La vergogna di ricevere assistenza da carcerato non l’avrei mai saputa controllare, né in quel
frangente e né in futuro perché si sarebbe sparsa la voce a macchia d’olio nel settore, ed avrei avuto
distrutta la mia buona reputazione di medico serio e capace!
Era un rischio troppo alto ed infatti pregai Dio sia di farmi passare la fibrillazione sia di non far
intervenire proprio i miei colleghi, i miei amici, medici ed infermieri, del 118!

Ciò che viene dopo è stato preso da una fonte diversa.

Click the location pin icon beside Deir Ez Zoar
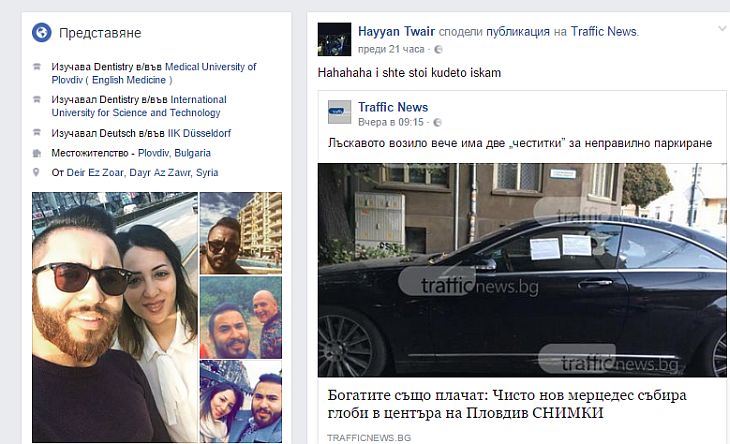This screenshot has width=730, height=444. 36,172
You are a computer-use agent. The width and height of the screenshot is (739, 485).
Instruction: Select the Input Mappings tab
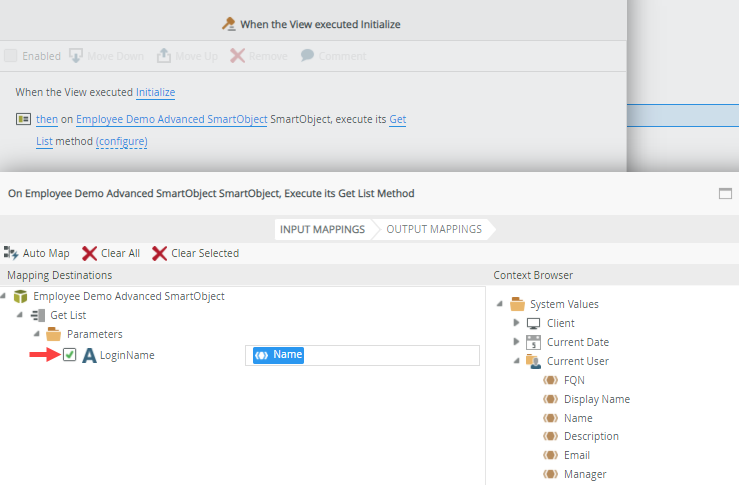322,229
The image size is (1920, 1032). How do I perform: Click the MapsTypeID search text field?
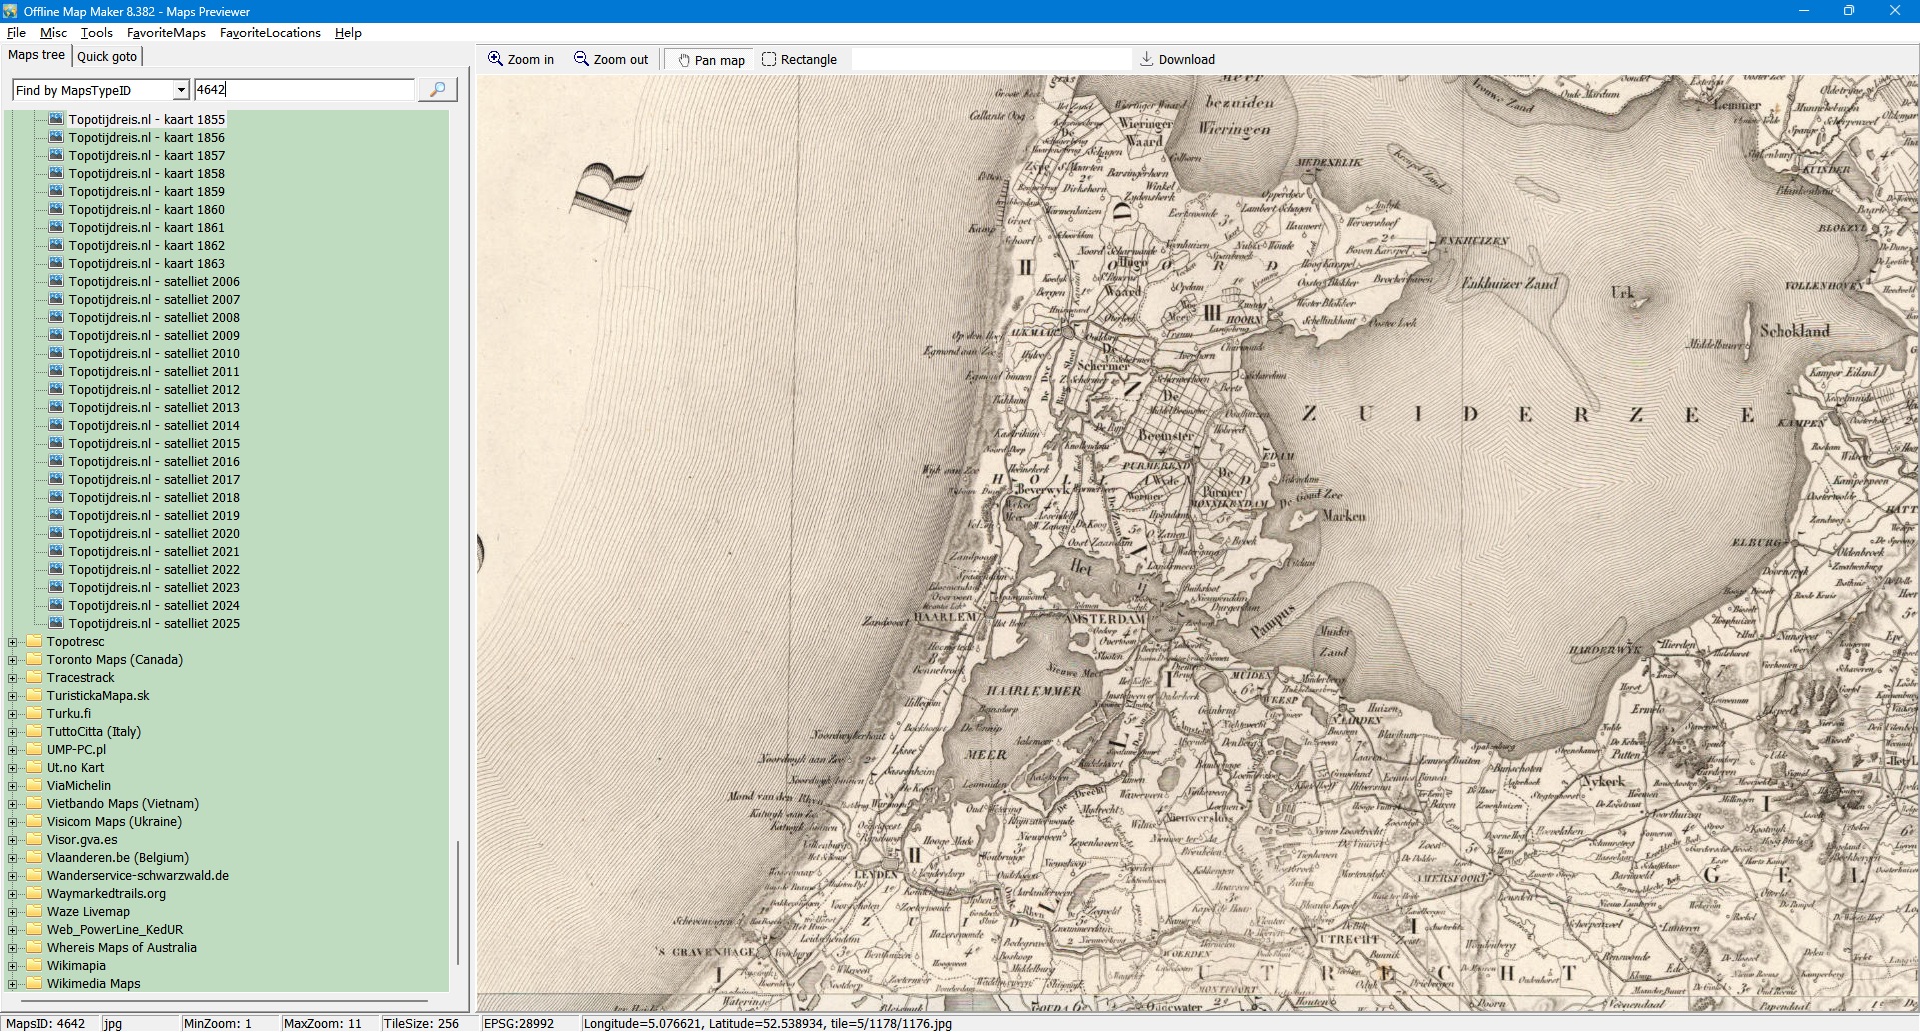pyautogui.click(x=304, y=90)
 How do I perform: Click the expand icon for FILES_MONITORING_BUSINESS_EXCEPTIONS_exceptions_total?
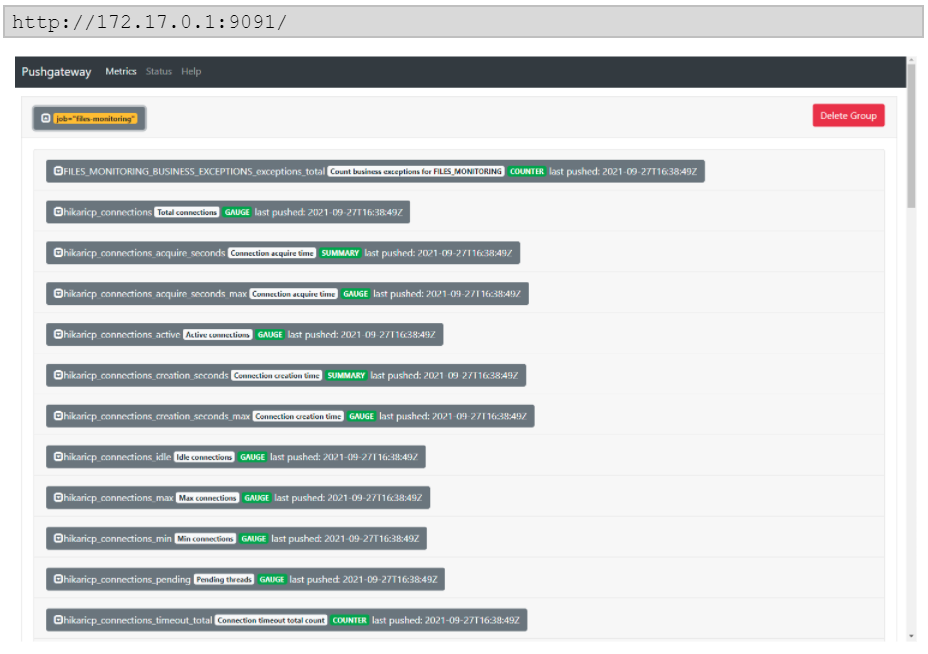[58, 171]
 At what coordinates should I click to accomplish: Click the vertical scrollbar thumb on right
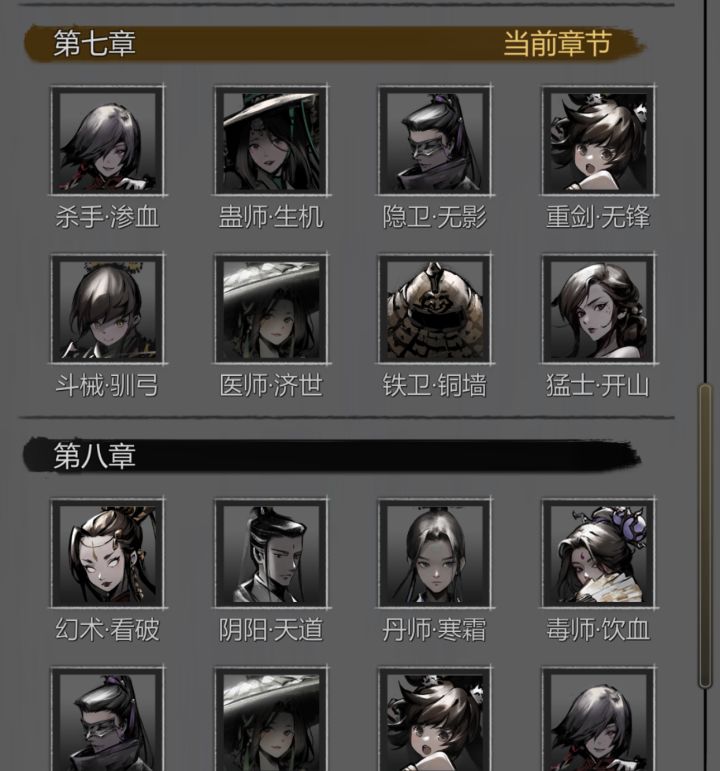click(x=705, y=536)
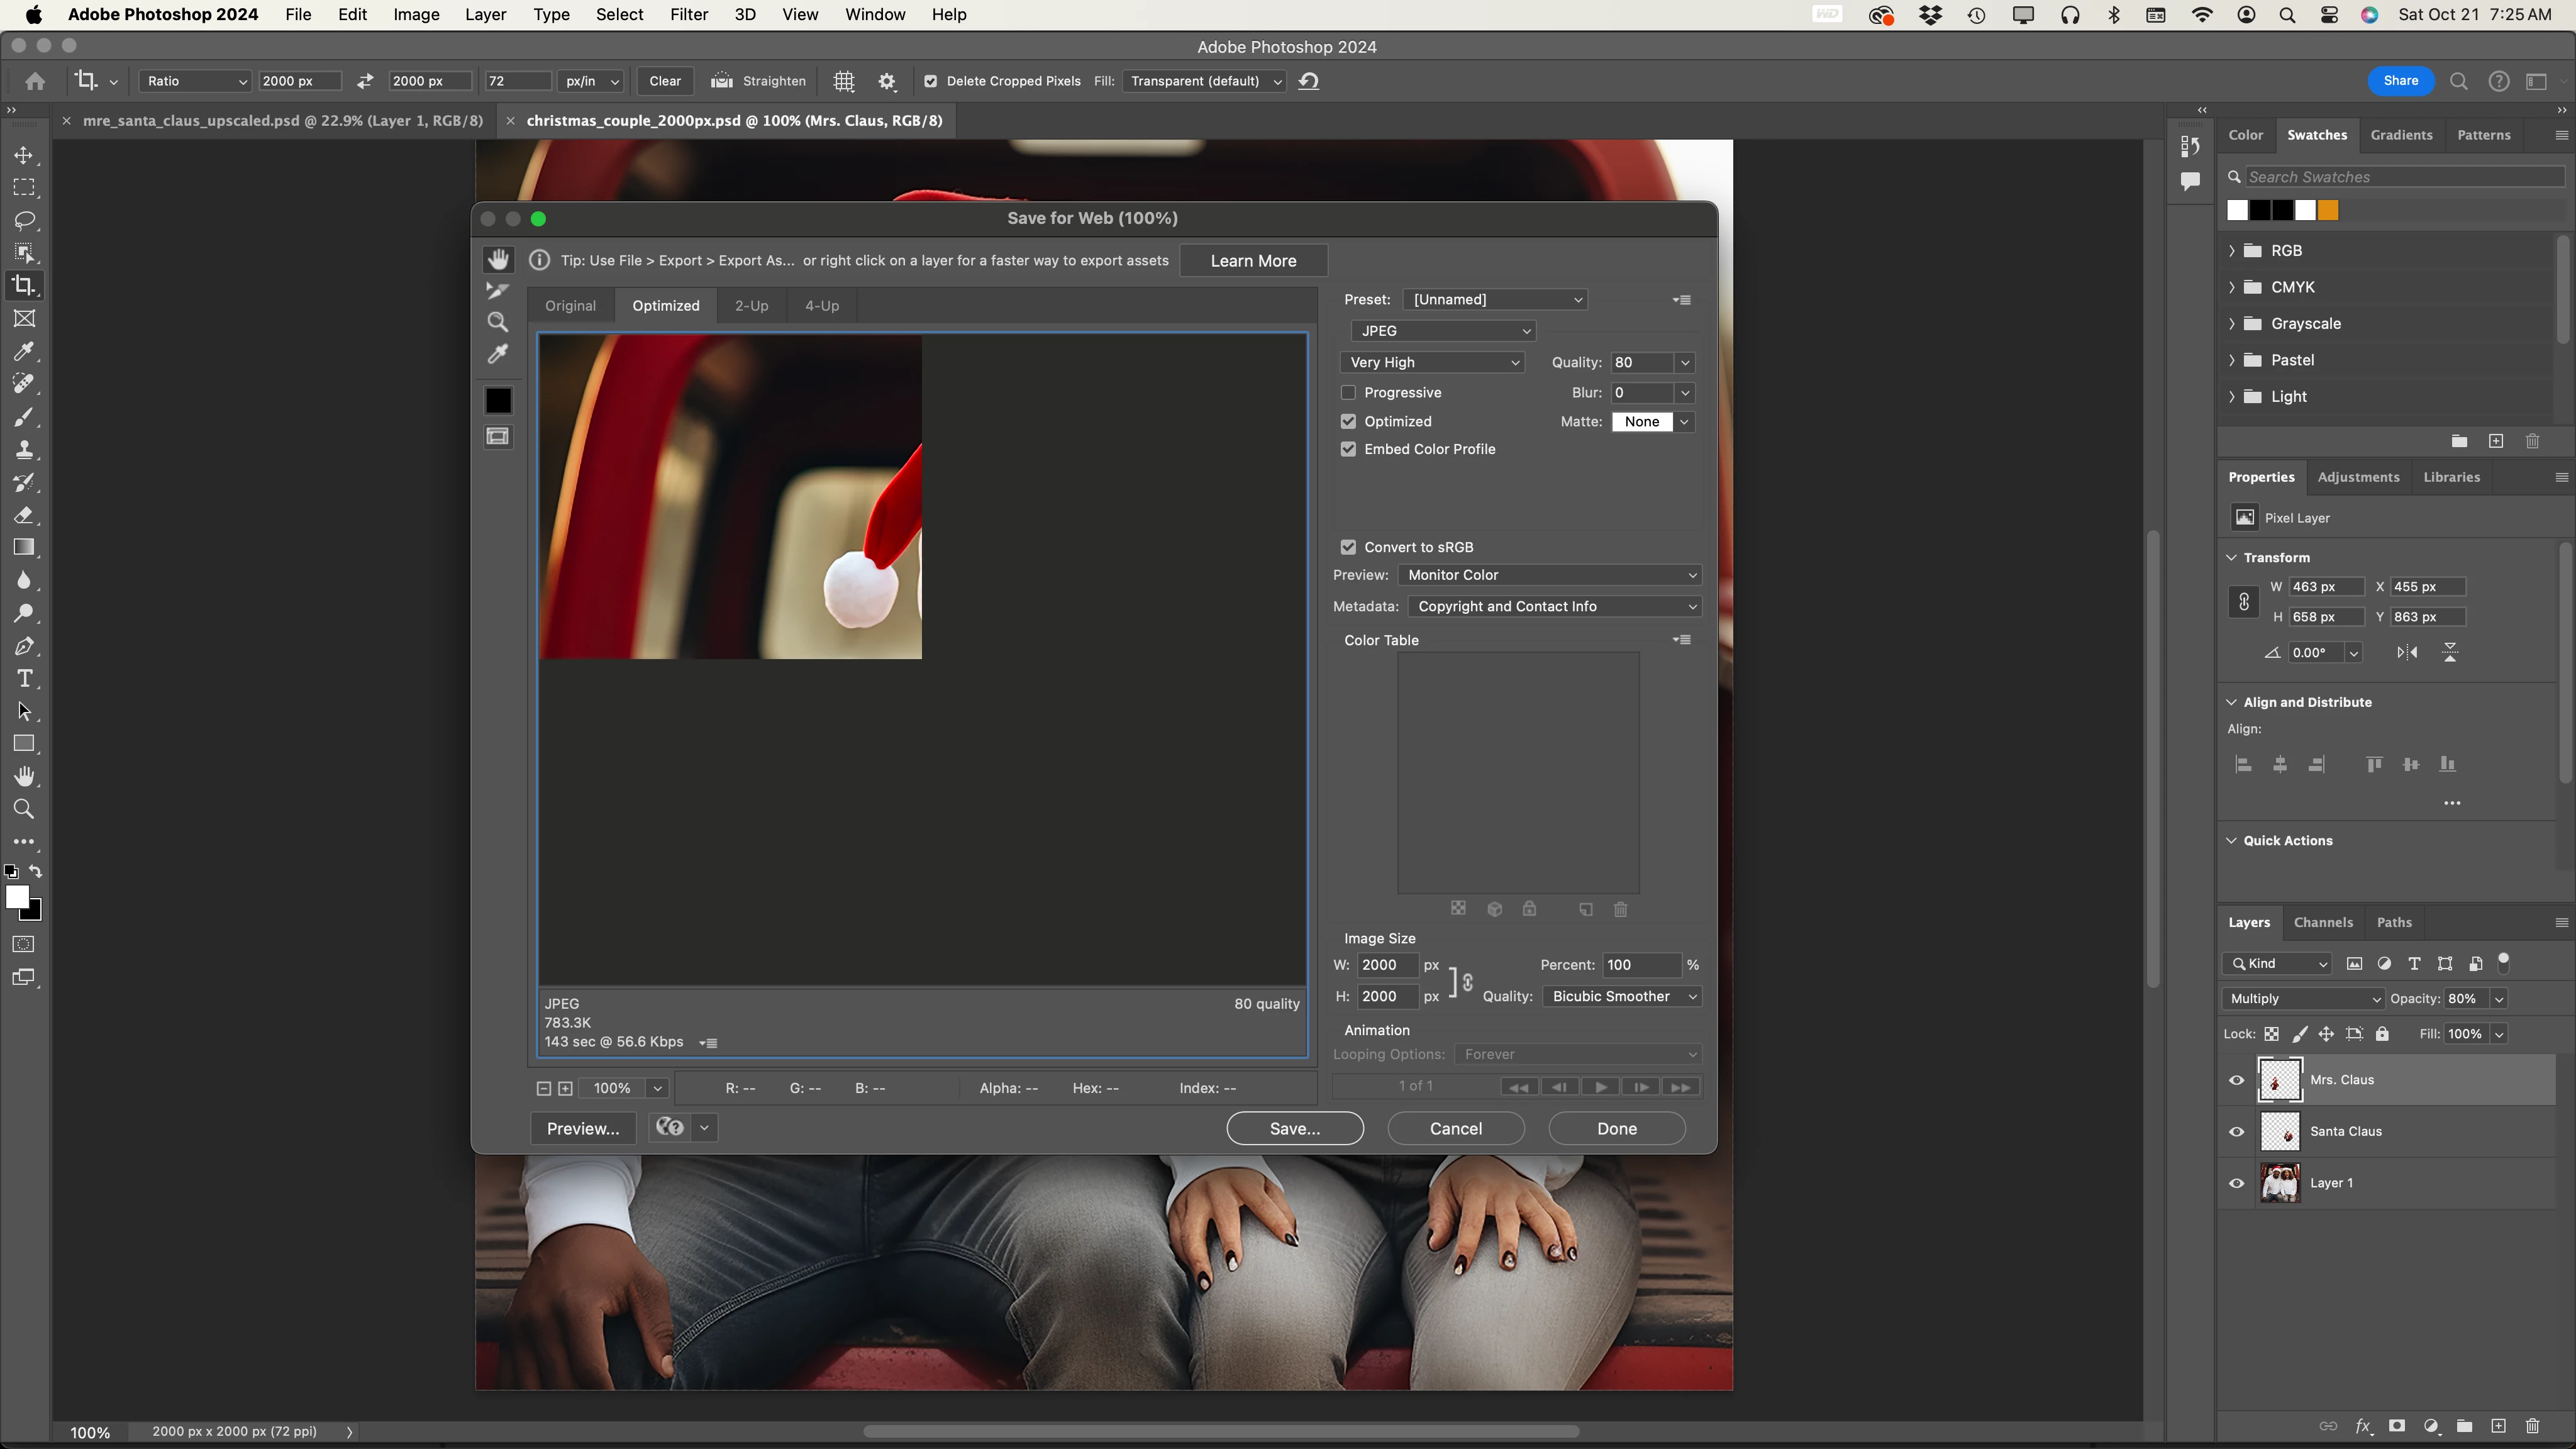
Task: Select the Zoom tool in Save for Web
Action: coord(497,322)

Una parte della mia preghiera fu esaudita infatti non conoscevo nessuno dei sanitari intervenuti,
l’altra relativa alla fine della fibrillazione non ancora, ma sapevo che senza flebo idonea non sarei
guarito e quindi non vedevo l’ora di arrivare in ospedale!
Giunto al pronto soccorso i sanitari mi portarono in barella nelle salette mediche ed eseguirono un
elettrocardiogramma dal quale risultò chiaramente che la fibrillazione era ancora in atto, per cui mi
praticarono la tanta agognata flebo.
Fu una situazione molto imbarazzante perché affianco a me, alla mia barella in ospedale, c’erano
piazzate due guardie con la scritta molto in evidenza “Polizia Penitenziaria”, e si capiva
chiaramente che erano lì per piantonare proprio me!
Mi guardai attorno per verificare che in giro non ci fossero colleghi o pazienti che mi conoscevano,
per evitare situazioni pericolosissime per la mia professione, e fortunatamente non riconobbi
nessuno.
Dopo una ventina di minuti la fibrillazione iniziò a passarmi ma ebbe un comportamento che non
era mai capitato in precedenza: passava per pochi minuti ma poi ritornava!
Era inspiegabile davvero, la terapia endovena non riuscì ad essere efficace come lo era stata altre
volte! Doveva essere successo qualcosa di impegnativo!